Sebagai rekomendasi kebijakan jangka panjang, Indonesia harus segera merampungkan pembangunan pangkalan militer di wilayah perairan Natuna Utara di garis ZEE terluar. Pangkalan militer ini harus berfungsi untuk pertahanan dan keamanan, tempat pasukan militer penjaga bertugas, sekaligus kota singgah untuk para nelayan maupun kru yang bertugas di perairan. Sebagai negara maritim, memiliki pangkalan militer yang memadai untuk menampung berbagai jenis kapal besar, menjadi area pengawasan dan fasilitas pengembangan lain untuk pertahanan dan keamanan adalah sebuah keharusan.
Meskipun rencana pembangunan pangkalan militer ini telah diusung sejak 2016, tetapi setiap tahun anggaran pertahanan yang khusus dialokasikan untuk hal ini melalui Bakamla (Badan Keamanan Laut) terus menurun seperti laporan dari Pusat Kajian Anggaran, Badan Keahlian, Sekretariat Jenderal DPR RI 2021. Progres dari pembangunan pangkalan militer ini pun tidak lagi menjadi berita nasional, sehingga transparansinya tidak bisa dirasakan oleh masyarakat.
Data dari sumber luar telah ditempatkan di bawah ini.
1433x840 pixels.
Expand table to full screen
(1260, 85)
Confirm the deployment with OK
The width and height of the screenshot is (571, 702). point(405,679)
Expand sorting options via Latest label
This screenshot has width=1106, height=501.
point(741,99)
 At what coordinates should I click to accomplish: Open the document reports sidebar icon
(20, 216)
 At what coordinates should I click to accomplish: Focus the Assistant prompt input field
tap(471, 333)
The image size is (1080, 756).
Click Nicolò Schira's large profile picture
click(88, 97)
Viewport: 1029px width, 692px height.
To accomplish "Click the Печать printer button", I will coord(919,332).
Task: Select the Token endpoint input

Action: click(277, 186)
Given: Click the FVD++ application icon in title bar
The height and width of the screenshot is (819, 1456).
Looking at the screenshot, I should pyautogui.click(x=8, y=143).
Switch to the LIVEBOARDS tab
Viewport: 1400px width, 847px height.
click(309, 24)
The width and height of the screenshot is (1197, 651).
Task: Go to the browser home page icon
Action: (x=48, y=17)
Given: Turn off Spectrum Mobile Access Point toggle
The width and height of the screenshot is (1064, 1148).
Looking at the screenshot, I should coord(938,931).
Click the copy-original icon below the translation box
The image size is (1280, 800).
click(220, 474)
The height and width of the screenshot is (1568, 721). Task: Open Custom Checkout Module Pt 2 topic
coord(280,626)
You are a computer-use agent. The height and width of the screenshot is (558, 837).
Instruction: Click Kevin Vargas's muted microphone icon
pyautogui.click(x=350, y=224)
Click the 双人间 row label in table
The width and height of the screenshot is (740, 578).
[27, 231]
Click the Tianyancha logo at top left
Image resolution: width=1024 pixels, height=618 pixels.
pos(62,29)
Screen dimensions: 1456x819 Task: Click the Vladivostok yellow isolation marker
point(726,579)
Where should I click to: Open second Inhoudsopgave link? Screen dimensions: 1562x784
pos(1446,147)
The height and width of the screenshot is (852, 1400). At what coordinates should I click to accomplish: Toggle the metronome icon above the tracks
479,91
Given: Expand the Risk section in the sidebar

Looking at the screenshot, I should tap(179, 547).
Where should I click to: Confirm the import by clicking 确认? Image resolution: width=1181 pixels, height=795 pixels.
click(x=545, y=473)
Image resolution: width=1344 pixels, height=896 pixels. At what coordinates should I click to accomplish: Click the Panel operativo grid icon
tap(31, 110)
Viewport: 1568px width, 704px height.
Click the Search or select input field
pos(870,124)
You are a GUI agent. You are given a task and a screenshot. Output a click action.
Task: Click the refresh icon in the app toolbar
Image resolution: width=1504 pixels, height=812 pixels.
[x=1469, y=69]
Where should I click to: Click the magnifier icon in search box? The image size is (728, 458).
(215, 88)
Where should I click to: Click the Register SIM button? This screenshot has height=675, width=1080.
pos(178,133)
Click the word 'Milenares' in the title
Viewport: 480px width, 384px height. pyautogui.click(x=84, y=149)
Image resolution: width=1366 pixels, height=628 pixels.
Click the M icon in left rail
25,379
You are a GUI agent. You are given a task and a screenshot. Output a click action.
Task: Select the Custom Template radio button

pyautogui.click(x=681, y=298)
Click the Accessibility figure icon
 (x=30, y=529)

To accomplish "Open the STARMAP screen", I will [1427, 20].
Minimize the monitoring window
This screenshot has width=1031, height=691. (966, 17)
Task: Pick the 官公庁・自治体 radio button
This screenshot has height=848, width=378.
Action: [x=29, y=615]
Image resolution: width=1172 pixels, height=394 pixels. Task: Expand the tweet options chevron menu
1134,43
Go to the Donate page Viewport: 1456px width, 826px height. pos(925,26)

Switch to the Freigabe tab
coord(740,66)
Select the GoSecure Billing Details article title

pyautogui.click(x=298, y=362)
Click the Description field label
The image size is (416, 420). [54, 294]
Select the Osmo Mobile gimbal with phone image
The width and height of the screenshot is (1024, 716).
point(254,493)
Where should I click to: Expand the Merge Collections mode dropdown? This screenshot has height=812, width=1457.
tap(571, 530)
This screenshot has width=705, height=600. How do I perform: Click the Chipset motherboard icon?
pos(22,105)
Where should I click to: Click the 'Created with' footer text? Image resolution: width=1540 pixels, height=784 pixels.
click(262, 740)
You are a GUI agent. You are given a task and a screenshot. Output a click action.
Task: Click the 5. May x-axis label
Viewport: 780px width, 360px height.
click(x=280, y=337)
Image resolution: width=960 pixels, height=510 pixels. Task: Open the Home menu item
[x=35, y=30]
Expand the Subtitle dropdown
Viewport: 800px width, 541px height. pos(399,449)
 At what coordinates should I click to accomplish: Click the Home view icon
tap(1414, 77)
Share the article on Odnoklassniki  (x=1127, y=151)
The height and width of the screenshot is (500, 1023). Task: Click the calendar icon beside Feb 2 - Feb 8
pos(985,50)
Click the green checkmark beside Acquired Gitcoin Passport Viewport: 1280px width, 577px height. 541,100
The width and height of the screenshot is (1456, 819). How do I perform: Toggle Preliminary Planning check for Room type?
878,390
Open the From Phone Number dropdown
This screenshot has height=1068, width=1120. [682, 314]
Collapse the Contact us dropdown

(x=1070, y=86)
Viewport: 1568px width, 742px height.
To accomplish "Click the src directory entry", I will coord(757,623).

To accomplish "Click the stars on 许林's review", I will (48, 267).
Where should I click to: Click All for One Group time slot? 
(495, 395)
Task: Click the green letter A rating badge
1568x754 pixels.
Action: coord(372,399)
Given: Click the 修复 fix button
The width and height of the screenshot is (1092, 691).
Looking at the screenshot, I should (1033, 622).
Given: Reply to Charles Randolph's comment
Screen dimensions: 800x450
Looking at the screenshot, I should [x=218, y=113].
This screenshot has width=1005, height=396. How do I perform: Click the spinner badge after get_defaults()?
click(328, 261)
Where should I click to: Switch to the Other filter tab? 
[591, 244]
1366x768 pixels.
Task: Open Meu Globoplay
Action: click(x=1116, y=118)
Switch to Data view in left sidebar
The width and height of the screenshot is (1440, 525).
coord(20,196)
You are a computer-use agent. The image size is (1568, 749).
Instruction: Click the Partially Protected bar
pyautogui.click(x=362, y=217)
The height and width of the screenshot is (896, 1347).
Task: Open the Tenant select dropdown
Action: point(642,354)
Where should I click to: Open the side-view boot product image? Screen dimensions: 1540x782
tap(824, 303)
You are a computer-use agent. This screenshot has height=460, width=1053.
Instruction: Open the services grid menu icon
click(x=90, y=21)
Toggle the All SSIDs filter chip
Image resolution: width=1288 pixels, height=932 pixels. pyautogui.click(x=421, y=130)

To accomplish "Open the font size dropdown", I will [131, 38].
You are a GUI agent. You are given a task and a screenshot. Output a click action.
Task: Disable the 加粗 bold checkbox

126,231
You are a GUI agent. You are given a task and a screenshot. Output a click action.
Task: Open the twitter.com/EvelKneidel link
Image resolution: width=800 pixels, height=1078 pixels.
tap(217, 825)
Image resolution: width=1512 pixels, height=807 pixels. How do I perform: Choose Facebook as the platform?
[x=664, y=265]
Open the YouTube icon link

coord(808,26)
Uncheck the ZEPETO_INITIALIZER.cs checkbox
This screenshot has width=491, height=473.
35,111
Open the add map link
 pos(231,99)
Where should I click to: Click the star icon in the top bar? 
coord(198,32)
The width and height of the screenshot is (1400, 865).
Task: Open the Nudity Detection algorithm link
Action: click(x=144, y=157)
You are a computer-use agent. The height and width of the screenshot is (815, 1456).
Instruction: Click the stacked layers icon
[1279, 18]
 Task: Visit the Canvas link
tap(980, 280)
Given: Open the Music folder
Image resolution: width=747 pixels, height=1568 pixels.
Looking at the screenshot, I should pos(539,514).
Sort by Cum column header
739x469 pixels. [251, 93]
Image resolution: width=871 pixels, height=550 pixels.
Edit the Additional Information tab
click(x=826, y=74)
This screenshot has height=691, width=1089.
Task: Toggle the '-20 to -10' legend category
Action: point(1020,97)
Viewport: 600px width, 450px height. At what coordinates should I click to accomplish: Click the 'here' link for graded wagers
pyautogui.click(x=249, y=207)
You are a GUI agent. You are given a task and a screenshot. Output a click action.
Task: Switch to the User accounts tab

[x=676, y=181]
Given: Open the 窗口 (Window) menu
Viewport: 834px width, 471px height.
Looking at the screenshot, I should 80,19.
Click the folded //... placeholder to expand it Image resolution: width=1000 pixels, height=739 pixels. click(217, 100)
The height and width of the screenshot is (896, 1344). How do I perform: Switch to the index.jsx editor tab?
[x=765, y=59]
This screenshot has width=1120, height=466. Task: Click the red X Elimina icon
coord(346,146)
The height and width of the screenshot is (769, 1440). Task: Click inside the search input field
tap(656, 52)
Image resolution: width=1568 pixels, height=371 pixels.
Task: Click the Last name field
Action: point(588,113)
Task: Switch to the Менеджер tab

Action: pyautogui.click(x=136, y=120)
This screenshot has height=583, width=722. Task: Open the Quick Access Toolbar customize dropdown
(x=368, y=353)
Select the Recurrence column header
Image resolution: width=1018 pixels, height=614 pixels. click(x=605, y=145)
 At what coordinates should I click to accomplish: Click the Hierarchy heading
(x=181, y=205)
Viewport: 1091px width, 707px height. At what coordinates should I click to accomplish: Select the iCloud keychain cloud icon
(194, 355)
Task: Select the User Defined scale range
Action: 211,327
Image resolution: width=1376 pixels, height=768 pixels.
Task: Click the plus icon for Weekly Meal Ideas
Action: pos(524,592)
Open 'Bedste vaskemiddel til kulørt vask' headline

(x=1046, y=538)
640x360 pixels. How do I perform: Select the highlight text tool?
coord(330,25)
Â Tentu saja tidak mudah dan anggaran yang harus dikeluarkan untuk pembangunan pangkalan militer akan menyentuh angka fantastis, tapi jika dilakukan secara bertahap dan menjadi prioritas pada setiap Rencana Pembangunan Jangka Panjang Nasional (RJPN), maka tidak mustahil Indonesia memiliki pangkalan militer seperti yang dimiliki China di LCS. Dalam 10-20 tahun mendatang, Indonesia akan memiliki identitas negara maritim dengan sistem pertahanan militer di perairan yang kuat dan membuat negara lain tidak sewenang-wenang di wilayah perairan Indonesia.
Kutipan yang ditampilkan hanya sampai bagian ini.